Tools we often think of as being ‘just’ business tools, like business intelligence and analytics platforms, can actually be very salient for sustainability. This makes it vital for businesses to add sustainability to traditional areas of analysis like sales and revenue, and emphasises the importance of a data and analytics function that is flexible, usable, intuitive, and fast.

Beyond the dashboard

Modern analytics needs to go beyond the relatively static dashboards of recent years. Companies need to overhaul legacy technology to do this, building a modern data stack with best-of-breed vendors and a front end experience that delivers accurate real-time insights to support decision-making. The right solutions will not just be ‘good enough’ or merely functional; they will offer improved ROI by optimising processes and resource efficiency. This has the dual benefit of driving better business results and sustainability performance simultaneously.

Self-service analytics enabled by search is a great way for domain experts to ask a question, gain an insight, then refine and ask again.

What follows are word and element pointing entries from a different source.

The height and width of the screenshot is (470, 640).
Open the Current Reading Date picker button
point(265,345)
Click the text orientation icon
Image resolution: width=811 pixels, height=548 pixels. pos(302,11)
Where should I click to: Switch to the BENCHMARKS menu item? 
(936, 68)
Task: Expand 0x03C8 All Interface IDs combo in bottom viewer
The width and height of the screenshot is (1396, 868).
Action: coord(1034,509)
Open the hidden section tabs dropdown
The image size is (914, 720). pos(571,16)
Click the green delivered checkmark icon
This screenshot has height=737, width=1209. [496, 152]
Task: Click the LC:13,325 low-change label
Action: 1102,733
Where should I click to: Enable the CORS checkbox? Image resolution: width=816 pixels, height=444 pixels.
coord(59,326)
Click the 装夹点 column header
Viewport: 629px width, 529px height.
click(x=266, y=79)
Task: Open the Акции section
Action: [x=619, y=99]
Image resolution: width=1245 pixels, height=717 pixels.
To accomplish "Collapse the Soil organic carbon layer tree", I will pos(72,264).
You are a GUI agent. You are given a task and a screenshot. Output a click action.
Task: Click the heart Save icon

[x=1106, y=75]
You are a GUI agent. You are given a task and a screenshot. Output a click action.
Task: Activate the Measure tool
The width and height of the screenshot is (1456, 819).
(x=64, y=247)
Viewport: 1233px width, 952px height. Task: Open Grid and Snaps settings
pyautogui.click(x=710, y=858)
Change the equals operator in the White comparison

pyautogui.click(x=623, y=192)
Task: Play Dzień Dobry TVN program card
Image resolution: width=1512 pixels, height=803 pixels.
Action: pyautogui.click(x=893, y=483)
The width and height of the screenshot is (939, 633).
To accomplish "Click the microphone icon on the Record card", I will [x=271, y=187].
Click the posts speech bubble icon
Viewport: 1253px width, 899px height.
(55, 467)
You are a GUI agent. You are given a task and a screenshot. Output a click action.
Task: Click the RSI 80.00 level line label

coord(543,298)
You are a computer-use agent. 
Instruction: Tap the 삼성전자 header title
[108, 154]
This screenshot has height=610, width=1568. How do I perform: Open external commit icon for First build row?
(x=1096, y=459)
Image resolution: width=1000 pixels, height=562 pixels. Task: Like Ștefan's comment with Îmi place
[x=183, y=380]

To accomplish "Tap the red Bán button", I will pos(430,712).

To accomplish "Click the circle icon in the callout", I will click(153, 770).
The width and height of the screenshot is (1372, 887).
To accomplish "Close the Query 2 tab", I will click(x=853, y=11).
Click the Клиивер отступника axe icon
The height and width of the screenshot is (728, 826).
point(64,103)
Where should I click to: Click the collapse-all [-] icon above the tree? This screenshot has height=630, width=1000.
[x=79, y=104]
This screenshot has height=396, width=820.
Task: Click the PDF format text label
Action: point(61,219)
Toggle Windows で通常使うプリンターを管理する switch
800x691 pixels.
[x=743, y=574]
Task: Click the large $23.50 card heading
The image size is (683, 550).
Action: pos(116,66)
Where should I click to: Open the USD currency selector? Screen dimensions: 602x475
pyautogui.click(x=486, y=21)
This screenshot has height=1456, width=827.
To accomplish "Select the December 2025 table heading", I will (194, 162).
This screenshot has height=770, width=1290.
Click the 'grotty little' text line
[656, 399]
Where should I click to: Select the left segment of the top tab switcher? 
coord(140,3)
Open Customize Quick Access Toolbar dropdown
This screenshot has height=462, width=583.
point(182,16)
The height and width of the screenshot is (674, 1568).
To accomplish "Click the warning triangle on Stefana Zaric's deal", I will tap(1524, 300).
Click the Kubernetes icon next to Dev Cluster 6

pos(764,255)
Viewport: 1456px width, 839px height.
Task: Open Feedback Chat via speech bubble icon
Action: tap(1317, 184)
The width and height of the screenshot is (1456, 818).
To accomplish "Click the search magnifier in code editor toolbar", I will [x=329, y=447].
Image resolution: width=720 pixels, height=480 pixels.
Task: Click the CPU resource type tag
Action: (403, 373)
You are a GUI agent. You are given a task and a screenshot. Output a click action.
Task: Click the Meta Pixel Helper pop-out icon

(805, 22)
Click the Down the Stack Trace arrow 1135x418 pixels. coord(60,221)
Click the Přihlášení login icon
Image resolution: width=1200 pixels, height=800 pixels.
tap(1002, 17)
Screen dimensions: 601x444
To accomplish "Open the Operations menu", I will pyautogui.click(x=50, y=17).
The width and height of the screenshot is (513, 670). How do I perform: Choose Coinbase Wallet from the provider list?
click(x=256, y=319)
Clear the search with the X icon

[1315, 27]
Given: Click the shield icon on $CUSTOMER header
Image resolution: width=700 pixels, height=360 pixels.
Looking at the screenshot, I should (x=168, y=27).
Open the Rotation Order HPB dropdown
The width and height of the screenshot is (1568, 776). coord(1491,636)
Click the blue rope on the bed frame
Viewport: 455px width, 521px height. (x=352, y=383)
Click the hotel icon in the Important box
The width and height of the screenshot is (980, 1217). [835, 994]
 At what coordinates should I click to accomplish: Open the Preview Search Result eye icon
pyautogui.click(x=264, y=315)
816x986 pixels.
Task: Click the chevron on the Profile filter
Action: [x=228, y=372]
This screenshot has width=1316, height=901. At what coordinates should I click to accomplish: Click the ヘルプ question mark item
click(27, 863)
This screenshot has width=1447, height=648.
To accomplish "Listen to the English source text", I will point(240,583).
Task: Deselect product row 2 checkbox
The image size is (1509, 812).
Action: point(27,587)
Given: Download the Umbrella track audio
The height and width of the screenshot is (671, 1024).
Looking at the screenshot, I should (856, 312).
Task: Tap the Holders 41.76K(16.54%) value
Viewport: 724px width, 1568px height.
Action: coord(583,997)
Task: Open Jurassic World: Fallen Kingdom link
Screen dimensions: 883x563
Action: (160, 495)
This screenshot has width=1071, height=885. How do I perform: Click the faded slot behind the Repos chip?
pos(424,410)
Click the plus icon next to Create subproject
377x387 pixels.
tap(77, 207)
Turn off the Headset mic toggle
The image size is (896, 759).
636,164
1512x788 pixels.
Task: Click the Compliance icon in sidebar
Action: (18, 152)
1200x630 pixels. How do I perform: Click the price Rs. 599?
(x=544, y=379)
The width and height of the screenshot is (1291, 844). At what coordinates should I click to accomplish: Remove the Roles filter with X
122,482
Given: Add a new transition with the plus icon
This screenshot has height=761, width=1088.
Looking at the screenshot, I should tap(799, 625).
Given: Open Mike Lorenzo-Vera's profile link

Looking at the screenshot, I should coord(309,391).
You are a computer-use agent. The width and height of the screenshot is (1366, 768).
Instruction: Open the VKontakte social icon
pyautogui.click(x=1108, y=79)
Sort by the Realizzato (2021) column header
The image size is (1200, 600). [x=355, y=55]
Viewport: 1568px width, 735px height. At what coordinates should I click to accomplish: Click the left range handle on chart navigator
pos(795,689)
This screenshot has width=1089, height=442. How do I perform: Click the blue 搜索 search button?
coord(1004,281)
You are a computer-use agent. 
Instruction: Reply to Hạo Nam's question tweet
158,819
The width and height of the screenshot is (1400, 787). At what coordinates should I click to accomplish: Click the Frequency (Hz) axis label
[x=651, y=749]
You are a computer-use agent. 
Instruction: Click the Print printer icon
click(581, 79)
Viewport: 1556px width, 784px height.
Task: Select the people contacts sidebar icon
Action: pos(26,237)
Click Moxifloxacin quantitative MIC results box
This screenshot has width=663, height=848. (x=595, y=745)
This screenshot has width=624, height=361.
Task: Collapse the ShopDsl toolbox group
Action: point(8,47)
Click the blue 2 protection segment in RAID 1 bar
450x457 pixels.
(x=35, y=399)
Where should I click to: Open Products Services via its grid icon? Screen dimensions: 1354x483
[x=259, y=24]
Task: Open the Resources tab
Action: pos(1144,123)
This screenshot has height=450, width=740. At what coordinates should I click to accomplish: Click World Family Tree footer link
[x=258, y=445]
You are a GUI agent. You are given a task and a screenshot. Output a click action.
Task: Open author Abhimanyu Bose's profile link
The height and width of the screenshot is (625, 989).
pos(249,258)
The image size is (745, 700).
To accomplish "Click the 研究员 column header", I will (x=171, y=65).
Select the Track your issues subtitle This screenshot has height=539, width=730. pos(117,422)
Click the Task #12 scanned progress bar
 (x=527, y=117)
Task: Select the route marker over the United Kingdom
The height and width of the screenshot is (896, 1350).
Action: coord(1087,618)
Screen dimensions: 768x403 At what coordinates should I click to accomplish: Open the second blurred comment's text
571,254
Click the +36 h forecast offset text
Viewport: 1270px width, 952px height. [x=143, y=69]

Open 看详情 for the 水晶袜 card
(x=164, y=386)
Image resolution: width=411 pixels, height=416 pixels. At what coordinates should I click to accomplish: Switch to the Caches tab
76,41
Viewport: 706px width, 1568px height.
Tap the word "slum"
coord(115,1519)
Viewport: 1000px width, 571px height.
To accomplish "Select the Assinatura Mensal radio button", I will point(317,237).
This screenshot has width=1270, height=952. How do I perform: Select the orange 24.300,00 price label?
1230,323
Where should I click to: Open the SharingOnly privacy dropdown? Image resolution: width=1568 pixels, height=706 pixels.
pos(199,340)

This offers users the chance to access a much greater amount of data at a faster pace, and also provides greater insights.

Utilising cutting-edge self-service tools, everyone in the business, from product development to sales and marketing to finance, can test-and-learn to understand relationships between sustainability and other business metrics. They don’t have to be stuck in a process and wait for a data scientist to tweak the parameters. They can obtain the data they need and act on it as and when required.

The result of implementing these solutions is better knowledge, new ideas, and flexibility in how the sustainability challenge is addressed in both the day-to-day and long-term. And, happily, it means that tackling sustainability might also have a business performance uplift.

It doesn’t have to be seismic and overwhelming; by treating sustainability like other traditional metrics and implementing the right technology to track and use the data surrounding it, business leaders can empower the entire organisation to contribute to a more positive impact.

For example, Carbon Statement, the hospitality sector’s leading provider of carbon analytics, is transforming the industry by helping organisations reduce emissions, outperform carbon reduction targets and even increase profits. By embedding ThoughtSpot into their portal, Carbon Statement helps management teams better understand their environmental impact, which informs and drives meaningful change within the business.

The big picture

Environmental performance, and the reporting of that performance, is more important than ever.

To optimise sustainability performance and vastly improve reporting, companies need to reinvent the way they manage and use their data. By implementing cutting-edge, self-service business intelligence technology to track the environmental impact of operations across supply chains, leaders can empower every employee to better understand the relationship between sustainability and other metrics. As the decade ahead looks to be defined by data, this insight will be vital to building the foundations of a more sustainable business, and a safer world for all.